▶ _Problem_:
Extract every line from the rows below that contains the string "what", and copy each one in full. Case counts.

▶ _Listed entries_:
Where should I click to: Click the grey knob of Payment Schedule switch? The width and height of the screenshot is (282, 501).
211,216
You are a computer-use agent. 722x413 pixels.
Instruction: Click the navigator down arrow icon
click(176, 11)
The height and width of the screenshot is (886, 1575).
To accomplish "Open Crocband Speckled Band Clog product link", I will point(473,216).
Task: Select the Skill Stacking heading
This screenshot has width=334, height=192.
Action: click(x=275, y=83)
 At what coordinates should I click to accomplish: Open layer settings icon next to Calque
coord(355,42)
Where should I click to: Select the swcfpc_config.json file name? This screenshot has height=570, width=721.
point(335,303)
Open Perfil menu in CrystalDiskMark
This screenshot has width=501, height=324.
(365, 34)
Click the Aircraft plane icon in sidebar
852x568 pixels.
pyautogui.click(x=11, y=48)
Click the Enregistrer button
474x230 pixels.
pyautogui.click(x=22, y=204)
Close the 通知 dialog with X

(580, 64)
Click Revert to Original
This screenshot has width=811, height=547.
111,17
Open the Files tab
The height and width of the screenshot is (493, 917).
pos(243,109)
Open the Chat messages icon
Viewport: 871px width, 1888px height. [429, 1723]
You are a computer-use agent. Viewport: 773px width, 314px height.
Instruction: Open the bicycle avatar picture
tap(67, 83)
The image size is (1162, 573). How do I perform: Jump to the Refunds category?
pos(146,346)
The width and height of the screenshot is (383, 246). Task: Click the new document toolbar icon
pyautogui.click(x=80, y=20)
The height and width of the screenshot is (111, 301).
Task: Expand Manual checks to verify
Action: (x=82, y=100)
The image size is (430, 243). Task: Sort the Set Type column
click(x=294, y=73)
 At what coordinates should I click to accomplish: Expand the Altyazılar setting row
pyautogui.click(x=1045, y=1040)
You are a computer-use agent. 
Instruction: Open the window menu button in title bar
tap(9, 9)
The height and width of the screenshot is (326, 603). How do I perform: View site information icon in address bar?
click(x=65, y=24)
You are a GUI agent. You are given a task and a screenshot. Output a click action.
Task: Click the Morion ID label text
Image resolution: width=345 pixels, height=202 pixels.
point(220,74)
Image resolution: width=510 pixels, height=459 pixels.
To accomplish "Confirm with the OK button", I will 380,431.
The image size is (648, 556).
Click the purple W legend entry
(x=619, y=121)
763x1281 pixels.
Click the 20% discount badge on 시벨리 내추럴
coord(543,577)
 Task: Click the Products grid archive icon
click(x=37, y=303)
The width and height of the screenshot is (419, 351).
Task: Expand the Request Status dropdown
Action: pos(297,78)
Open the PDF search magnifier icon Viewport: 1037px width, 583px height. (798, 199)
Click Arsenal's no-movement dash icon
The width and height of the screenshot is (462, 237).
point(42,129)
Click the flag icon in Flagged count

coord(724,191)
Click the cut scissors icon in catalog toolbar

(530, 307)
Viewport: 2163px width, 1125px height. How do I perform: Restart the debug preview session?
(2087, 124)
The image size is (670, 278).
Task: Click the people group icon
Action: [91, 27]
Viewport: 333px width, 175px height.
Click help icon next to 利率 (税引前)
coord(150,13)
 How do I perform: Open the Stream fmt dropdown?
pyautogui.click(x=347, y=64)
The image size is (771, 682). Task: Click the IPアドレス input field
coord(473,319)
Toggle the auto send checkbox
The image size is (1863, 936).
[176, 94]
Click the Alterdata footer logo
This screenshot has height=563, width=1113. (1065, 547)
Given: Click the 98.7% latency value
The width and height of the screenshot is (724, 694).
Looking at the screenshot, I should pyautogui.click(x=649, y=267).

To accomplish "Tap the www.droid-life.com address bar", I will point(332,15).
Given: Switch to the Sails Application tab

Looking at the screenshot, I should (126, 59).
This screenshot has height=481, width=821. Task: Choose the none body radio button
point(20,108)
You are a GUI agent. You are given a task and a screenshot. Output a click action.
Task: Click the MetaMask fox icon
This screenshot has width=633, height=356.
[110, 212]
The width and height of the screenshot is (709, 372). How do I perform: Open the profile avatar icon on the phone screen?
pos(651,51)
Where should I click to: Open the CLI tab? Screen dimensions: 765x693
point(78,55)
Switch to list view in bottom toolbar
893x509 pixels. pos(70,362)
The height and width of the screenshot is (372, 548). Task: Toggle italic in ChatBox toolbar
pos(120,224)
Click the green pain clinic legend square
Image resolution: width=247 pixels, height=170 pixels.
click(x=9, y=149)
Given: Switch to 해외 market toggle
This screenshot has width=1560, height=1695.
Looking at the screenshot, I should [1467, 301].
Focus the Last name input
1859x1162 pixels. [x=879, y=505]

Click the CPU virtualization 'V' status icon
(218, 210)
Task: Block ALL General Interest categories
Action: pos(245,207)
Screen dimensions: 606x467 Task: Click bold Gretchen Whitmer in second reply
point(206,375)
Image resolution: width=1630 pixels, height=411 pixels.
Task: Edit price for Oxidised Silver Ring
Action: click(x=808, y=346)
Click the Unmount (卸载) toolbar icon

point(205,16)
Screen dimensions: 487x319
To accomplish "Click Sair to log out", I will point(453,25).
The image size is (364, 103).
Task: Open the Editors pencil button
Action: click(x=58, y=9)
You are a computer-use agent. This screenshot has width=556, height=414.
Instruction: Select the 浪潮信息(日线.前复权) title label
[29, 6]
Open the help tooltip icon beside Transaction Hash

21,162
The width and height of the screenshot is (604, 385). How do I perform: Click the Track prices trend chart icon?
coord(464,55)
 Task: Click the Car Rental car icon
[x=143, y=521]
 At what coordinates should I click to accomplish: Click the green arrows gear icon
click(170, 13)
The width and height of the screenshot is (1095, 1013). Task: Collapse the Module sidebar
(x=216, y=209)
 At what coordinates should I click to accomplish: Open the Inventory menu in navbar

▶ _Response_:
 At what coordinates should I click to accomplish: Open layer settings icon next to Calque
 At what coordinates should I click to accomplish: Expand the Altyazılar setting row
 At what coordinates should I click to accomplish: Click the green arrows gear icon
 At what coordinates should I click to accomplish: Open the Inventory menu in navbar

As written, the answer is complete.